Have you got a role for Dexter Fletcher in the sequel?

Matthew Vaughn: Actually we were thinking of Dexter to play the Oliver Platt role. He came in and auditioned for it, and again, I get why Fox were nervous, saying “you can’t have all these Brits,” but I like working with my friends. It’s so much easier to turn up with my mates on set, you have a laugh. I don’t have to pussy foot around, I can just say, do this, do that, and they get on with it. If I can cast my mates in every movie then I will.

On 3D and Comic Books:

Almost about every superhero or comic-based film is coming out in 3D now. Were you asked to make it in 3D?

Matthew Vaughn: I’m sure if we’d had more time they might have brought it up. I’m not a big fan of 3D. I think Avatar works for 3D, because they really shot and designed it. Half these films I see, it’s sort of…tacked on. It just doesn’t feel like they’ve designed every shot to be3D. Yeah, they have something coming towards the camera now and again, but what I love about Avatar is the way they made it to give it more depth, and you can just tell that Cameron knows what 3D means, but the rest of these directors. – You know when they do this post-conversion shit, and then it cut’s too quick. They’ve cut it in 2D, and in 3D and you’ve got to slow it down. I find the glasses really annoying, and my kids hate it as well, and they take the glasses off halfway through. I’m like, “no, you’ve got to watch it with them on,” and they don’t care. Maybe I should be more of a fan but for me Avatar’s the only 3D movie where I became immersed in a world. Doesn’t Cameron call it Real-D or something? He’s right. I think Hollywood’s f@%king up 3D now as well. They’re cheapening the process so that people don’t care anymore.

Did you apply a comic book style to the movie?

Matthew Vaughn: It’s funny, because people are always asking, “what’s your style as a filmmaker?” and it’s very simple. I just want to tell a story, and every shot, keep that narrative drive moving on, and I don’t like throwing the camera around. I see these movies where I have no idea who the f@%k is doing what to who, and what characters are meant to relate to. Because this is set in the 60s, I tried not to shoot it in a very modern style. I tried to go back to the Frankenheimer, very traditional framing, camera movement when it needs to move, not just throwing it around and whizz-bang. I tried to keep it as classic as possible, and tell a story. The thing I like about this movie is there’s a good story and good characters, and that’s what traditionally has been missing in a lot of the superhero films; it’s just like people blowing up buildings and flying around.
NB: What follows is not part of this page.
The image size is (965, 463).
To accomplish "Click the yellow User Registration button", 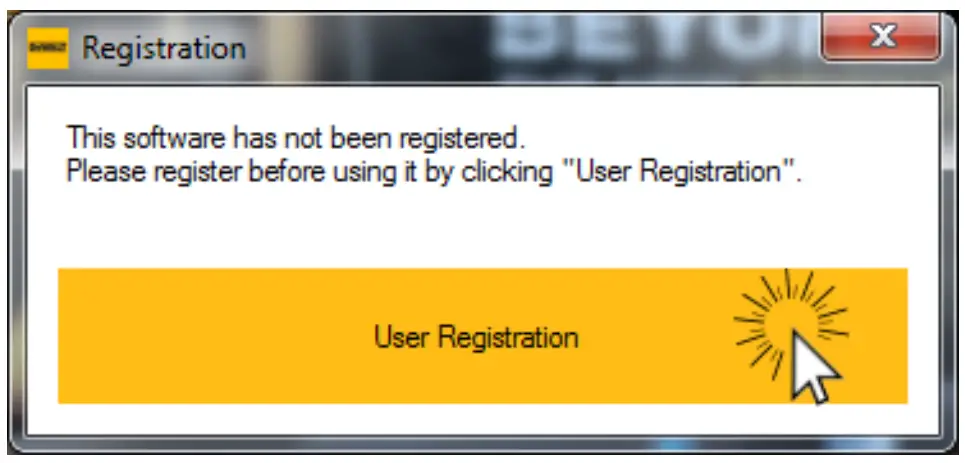I will [x=482, y=336].
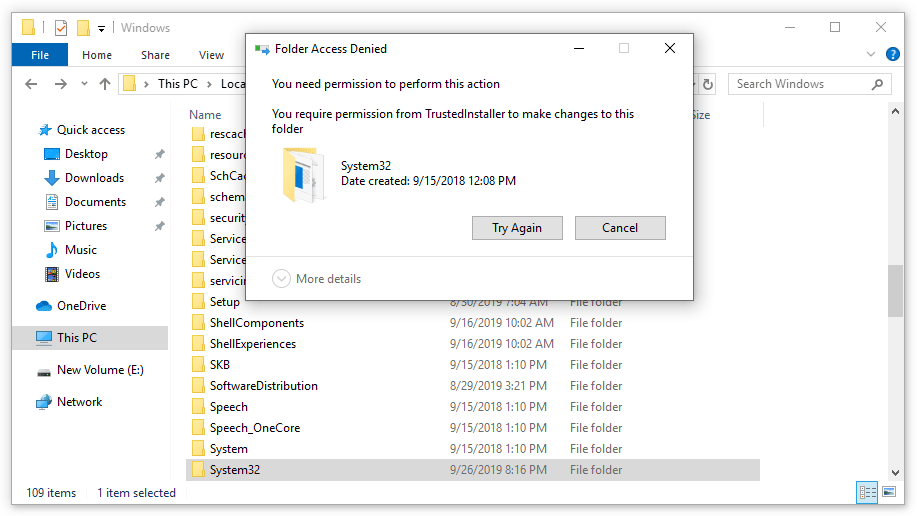Click the Network icon in sidebar
Image resolution: width=917 pixels, height=516 pixels.
[x=44, y=402]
It looked like a lot of energy had to be spent making some of the tropes of the comic book work though, from the suits they were wearing, to the reason Emma Frost is dressed as she is, did you ever get fed up of it?

Matthew Vaughn: I love the X-Men world, so for me that was fun. It was fun to look at the comics, and see how the characters dressed, and give them to the costume designer and say, ‘take that blue and yellow thing and’ – The blue and yellow outfits, no offence to Fox, but they kept looking like Fantastic-f@%king-4, and we were like, ‘we can’t have that’. There’s a lot of great stuff in the early 60s X-Men comics., we had that everywhere, all the panels of how they looked, how they dressed. Sammy Sheldon is a brilliant costume designer, and she just managed to make it fit into the real world.
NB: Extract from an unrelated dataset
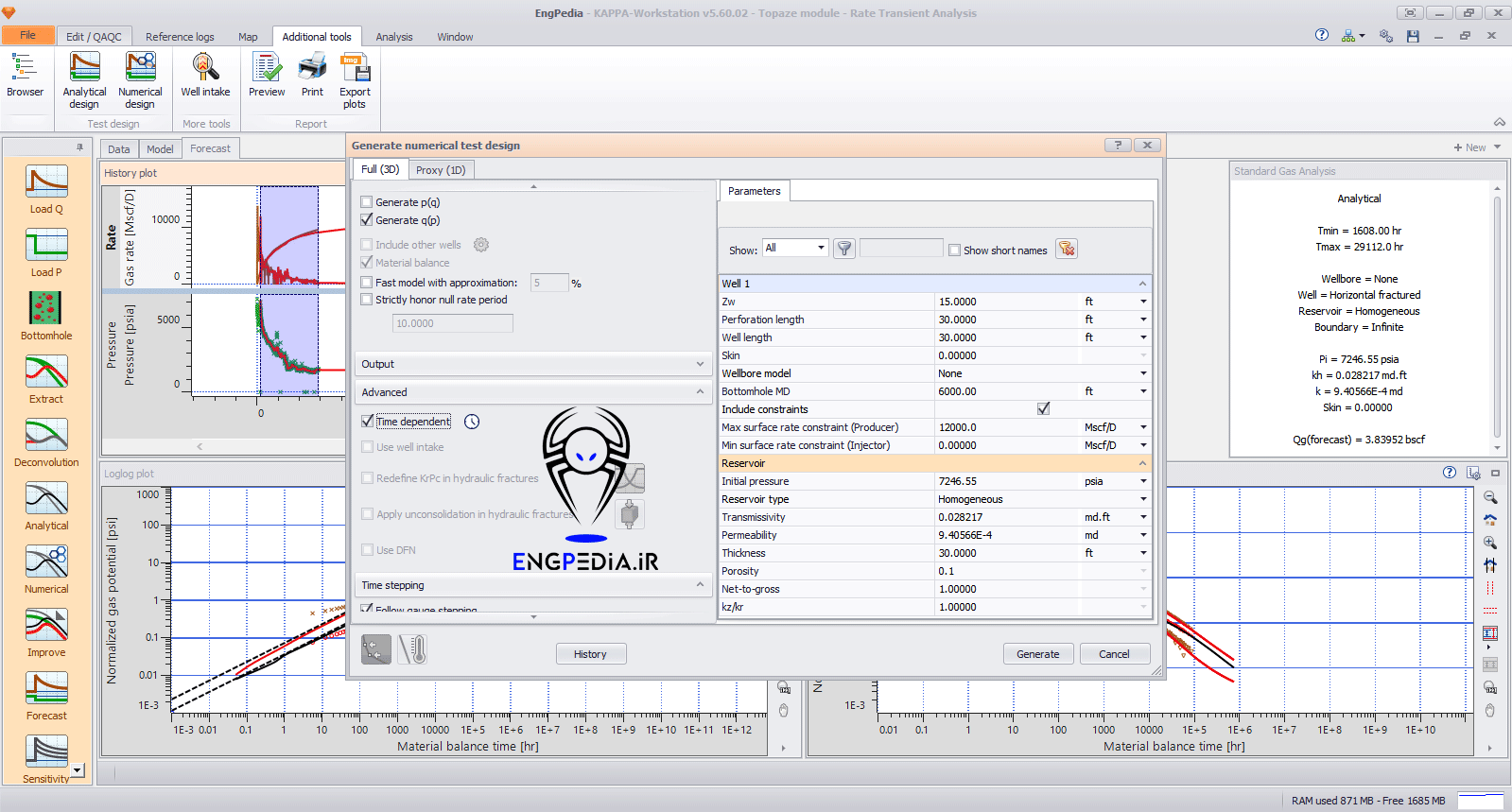Click the filter funnel icon beside Show
Screen dimensions: 1512x812
click(844, 249)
You even had the CIA agent wearing a miniscule skirt…

Matthew Vaughn: But that whole misogynist thing, we thought we’d dial it up. It’s actually quite weird as a director… if you remember the line “there’s no place for women in the CIA”? Well when we did it, Lauren Shuler-Donner was going, “you’ve got to get rid of that line. I hate that line.”I was like, “Lauren, I don’t believe that, but that was what it was like back then. Why do you hate that line?” Lauren’s very sensitive about her age and she’s from that period, and she told us, “that’s what it was like”, and I said, “we’ll that’s the whole point. If we’re going to recreate the 60s, we should recreate the 60s, and that’s how the attitude was, and that’s why they dressed like they did, so let’s keep that.” I was trying to put as much reality into some pretty silly moments, but I’m a big believer that if you ground it in a way that you can relate to it, then you can get away with blue murder.

You say that you only saw the finished film five days ago. Are you happy with it?
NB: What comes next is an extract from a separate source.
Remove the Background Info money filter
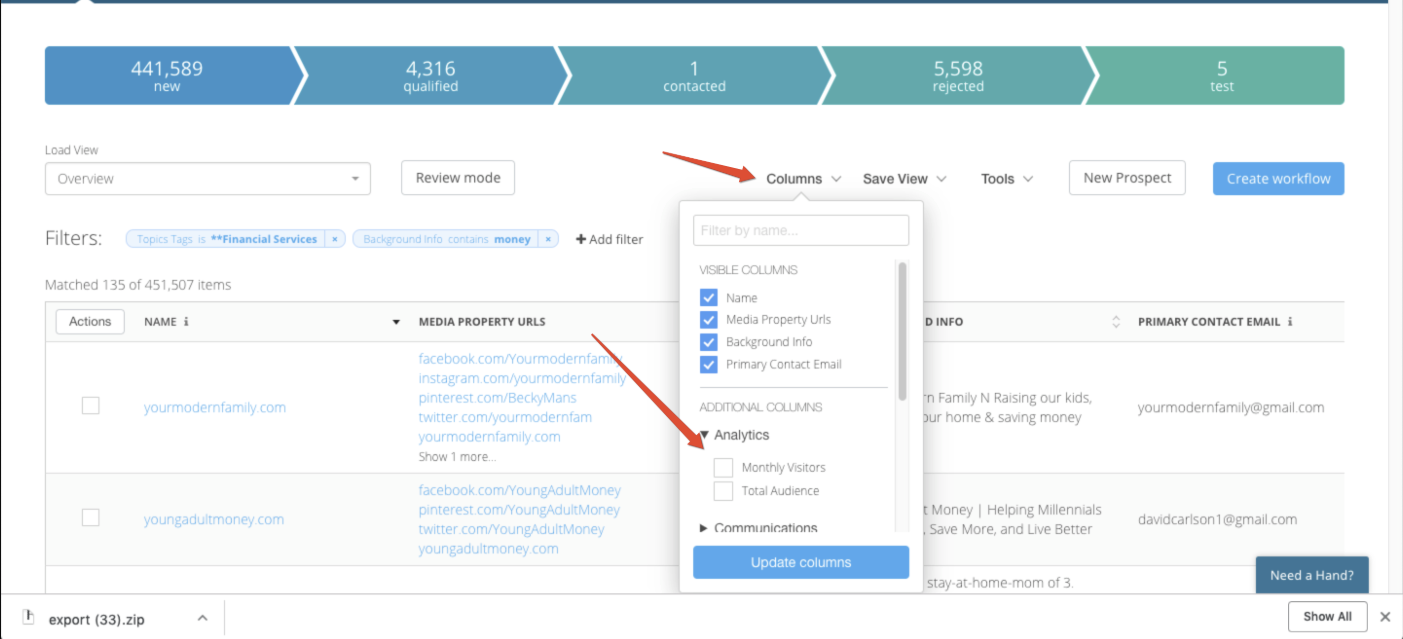 coord(548,239)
Matthew Vaughn: I think so. I’m just so close to it. Normally in this process, nine weeks after finishing filming, I’m nearly close to having a director’s cut. That’s when I show it to friends, and get about 50 people to see it. Then I get all their input, and then I go off and spend three or four months tweaking and changing. I think I am. I don’t know. I’m astonished by it. It’s weird. When I say ‘seeing it for the first time’, we only got all the visual effects finished about ten days ago. It was odd. I was so used to cutting it with all these bad pre-vizes in it, and I was scared that the movie felt too small, because of all that big stuff I hadn’t seen. Watching it suddenly give birth, I think the actors did a great job on it, and we seemed to get away with having different DPs, and I think Henry Jackman did a great job with the score, because we were writing music three weeks ago. I was still sitting there on a piano with the guy going, “what’s Magneto’s theme?” It’s been so, – I cannot explain how crazy the process has been right now, I think that’s why I’m sick now, because it’s finally finished and my body’s just gone, “what the f@%k?” But ask me in a year, it normally takes me about a year to know whether I’m proud of a film as well. You need to get away from the film and watch it – not that I made the film, try to watch it as a movie.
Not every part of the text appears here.